Pakistani politician (born 1959)

Ghazali Saleem Butt is a Pakistani politician who was a Member of the Provincial Assembly of the Punjab, from May 2013 to May 2018, from August 2018 to January 2023 and from 8 February 2024 till date.

==Early life and education==
He was born on 19 March 1959 in Lahore.

He has received matriculation education.

==Political career==
Ghazali Saleem Butt started his political career in 1998 and contested as Local Bodies Councillor.
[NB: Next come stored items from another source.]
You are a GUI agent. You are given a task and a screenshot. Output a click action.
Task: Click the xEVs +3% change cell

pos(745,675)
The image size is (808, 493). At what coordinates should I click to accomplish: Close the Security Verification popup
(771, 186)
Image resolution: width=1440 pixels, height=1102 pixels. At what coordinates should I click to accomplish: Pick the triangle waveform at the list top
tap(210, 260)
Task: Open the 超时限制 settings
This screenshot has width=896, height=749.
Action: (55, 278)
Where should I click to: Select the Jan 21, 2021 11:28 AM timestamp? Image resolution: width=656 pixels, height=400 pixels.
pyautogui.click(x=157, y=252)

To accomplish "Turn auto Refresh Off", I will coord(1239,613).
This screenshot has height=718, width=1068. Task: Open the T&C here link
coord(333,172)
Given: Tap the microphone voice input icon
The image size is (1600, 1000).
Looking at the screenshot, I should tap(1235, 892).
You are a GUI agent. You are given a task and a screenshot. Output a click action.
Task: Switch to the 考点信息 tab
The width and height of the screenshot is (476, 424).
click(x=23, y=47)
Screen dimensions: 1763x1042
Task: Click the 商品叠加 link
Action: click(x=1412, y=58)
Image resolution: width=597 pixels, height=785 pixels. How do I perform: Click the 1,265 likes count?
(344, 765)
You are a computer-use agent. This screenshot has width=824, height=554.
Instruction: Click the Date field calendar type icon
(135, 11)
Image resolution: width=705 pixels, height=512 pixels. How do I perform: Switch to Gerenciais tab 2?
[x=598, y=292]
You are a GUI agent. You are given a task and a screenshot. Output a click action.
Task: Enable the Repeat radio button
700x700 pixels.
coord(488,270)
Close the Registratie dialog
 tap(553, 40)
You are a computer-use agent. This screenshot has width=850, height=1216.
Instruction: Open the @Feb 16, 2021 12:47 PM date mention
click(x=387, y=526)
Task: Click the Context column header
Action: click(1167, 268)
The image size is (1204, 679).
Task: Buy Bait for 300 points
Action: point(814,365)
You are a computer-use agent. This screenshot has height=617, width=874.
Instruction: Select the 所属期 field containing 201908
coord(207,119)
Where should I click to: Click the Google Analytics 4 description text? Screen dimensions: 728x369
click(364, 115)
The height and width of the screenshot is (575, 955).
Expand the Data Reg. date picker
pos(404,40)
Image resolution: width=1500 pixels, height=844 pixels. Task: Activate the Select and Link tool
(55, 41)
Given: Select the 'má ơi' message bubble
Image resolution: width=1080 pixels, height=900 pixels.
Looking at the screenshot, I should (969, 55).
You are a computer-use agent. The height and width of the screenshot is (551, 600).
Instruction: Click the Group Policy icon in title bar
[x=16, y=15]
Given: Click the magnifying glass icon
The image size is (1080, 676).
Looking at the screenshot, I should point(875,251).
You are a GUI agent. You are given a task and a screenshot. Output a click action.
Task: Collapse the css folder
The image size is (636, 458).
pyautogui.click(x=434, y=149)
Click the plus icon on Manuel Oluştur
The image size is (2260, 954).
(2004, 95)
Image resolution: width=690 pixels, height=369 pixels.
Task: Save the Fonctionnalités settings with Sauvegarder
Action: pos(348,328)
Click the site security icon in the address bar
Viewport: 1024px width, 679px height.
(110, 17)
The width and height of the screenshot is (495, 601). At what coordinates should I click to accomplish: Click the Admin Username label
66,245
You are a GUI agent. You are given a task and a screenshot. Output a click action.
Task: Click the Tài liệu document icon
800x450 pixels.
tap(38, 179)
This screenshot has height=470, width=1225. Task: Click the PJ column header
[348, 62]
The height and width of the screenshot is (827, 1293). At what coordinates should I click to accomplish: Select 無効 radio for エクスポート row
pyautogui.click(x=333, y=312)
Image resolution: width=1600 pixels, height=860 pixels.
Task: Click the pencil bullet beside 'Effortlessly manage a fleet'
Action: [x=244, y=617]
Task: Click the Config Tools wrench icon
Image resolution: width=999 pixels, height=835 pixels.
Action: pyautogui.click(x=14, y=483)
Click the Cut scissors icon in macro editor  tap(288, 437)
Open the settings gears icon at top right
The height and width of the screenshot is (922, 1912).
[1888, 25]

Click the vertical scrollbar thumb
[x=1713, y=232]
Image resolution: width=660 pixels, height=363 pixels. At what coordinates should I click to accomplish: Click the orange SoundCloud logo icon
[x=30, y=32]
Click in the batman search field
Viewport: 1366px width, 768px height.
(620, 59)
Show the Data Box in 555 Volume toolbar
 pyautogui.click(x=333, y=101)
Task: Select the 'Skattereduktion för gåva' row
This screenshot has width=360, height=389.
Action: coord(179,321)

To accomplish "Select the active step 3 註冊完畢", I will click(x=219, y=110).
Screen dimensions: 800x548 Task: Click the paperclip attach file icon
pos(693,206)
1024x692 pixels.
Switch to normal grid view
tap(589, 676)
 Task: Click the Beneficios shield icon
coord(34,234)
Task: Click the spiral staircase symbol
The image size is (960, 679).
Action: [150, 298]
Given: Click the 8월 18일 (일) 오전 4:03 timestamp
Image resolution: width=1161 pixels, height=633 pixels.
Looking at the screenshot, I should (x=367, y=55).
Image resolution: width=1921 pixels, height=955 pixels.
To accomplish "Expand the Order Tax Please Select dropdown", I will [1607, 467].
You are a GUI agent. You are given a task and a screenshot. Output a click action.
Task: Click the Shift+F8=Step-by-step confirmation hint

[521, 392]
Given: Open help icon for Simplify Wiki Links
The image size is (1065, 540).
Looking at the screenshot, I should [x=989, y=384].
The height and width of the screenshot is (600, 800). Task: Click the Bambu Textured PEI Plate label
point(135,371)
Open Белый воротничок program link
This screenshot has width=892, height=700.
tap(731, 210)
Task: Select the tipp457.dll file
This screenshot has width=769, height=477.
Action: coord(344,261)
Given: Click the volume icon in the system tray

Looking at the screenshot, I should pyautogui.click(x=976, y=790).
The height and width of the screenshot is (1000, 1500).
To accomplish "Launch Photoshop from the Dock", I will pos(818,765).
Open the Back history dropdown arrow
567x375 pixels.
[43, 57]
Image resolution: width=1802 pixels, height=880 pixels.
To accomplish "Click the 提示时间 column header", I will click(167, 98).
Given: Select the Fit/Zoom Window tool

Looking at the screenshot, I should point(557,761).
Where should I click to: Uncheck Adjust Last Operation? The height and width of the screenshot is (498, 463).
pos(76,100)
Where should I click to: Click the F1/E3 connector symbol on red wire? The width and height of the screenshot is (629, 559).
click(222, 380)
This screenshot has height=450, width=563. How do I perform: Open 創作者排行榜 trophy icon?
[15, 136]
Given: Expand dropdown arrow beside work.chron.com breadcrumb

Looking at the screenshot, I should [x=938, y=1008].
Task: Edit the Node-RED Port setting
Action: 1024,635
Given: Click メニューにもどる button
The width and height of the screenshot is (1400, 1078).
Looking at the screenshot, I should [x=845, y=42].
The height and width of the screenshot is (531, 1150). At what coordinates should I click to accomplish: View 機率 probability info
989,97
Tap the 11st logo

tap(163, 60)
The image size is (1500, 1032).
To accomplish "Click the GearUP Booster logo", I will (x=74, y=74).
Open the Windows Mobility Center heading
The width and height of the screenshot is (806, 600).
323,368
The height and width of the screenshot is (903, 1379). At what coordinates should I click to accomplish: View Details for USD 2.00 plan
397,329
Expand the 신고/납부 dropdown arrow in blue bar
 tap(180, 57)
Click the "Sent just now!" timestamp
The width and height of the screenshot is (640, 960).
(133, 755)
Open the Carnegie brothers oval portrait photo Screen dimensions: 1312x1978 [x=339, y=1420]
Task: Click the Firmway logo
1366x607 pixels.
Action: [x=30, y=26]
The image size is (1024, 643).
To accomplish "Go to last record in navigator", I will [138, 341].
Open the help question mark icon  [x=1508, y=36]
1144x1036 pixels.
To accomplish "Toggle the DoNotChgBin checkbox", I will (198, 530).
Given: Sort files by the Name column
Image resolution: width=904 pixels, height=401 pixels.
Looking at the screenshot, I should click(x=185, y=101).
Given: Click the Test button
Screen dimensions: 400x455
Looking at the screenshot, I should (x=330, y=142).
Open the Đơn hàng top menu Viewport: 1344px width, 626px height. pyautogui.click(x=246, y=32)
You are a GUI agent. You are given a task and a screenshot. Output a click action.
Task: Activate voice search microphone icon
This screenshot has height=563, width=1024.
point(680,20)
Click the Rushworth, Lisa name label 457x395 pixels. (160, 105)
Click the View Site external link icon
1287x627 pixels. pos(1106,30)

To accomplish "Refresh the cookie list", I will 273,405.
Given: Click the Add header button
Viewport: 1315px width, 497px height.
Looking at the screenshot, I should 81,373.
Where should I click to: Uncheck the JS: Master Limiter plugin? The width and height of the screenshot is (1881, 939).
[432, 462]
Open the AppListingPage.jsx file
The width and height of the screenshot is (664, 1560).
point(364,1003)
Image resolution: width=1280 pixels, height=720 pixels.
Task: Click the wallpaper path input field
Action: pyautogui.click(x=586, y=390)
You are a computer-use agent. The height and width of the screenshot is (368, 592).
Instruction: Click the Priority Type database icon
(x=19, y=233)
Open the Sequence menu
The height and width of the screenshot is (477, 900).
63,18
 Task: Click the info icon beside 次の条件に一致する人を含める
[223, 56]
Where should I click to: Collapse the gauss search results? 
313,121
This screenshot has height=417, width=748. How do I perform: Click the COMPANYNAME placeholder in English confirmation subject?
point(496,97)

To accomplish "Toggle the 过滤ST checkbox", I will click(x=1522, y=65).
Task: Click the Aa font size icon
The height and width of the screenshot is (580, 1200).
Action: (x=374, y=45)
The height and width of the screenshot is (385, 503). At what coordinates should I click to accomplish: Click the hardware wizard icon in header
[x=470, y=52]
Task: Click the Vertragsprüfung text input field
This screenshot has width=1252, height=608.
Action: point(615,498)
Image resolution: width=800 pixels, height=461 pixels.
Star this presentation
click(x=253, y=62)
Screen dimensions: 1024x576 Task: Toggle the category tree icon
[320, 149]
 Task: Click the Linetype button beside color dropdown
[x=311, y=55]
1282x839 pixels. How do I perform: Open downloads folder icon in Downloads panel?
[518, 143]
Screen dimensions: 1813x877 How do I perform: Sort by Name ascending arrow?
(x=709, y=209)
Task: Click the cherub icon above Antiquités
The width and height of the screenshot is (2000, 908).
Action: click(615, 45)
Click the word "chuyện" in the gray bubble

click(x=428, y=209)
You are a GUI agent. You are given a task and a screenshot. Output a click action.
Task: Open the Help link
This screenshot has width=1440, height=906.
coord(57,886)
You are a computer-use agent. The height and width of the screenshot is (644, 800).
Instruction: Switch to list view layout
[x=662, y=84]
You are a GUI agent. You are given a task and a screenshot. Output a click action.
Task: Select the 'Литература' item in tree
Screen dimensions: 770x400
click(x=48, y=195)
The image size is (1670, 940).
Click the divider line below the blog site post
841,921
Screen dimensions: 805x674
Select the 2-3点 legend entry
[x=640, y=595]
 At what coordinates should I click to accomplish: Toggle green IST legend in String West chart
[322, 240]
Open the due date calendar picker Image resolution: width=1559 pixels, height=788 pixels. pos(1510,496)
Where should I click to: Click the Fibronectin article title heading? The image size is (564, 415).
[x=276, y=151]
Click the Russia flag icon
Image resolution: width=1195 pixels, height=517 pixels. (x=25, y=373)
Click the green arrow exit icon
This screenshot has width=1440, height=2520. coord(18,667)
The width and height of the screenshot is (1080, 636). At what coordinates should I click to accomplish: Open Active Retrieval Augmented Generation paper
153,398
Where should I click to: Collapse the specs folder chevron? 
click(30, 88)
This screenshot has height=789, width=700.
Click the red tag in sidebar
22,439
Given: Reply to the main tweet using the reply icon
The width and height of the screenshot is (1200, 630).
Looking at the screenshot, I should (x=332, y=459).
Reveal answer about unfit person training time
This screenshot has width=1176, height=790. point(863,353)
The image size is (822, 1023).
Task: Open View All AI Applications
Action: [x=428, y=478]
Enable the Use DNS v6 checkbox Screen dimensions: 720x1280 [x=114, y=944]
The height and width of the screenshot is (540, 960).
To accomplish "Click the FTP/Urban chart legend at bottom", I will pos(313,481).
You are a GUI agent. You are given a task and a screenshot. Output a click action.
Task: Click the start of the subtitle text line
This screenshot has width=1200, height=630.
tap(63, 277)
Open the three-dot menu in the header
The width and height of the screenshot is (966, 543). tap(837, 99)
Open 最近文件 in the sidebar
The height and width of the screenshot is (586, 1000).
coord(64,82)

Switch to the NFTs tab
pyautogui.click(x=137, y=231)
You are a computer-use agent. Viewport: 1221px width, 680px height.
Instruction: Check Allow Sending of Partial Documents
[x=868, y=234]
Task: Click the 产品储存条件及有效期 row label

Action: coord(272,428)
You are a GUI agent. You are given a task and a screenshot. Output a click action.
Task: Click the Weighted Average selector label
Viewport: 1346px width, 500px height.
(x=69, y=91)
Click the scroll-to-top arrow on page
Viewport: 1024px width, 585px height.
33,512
He was elected as Naib Nazim in 2001 as a candidate of Pakistan Muslim League (Nawaz) (PML-N) from Union Council # 23.

He was re-elected as Nazim in 2005 as a candidate of Pakistan Muslim League (Nawaz) (PML-N) from the same Union Council.
In 2008 he was nominated as Coordinator Shalimar Town.

During this period he served as President of Constituency PP-141 for 13 years.

In appreciation of his working for (PML-N), Chief Minister Punjab Mian Muhammad Shahbaz Sharif appointed him as Political Assistant to CM Punjab in 2011.

He was elected to the Provincial Assembly of the Punjab as a candidate of Pakistan Muslim League (Nawaz) (PML-N) from Constituency PP-138 (Lahore-II) in 2013 Pakistani general election.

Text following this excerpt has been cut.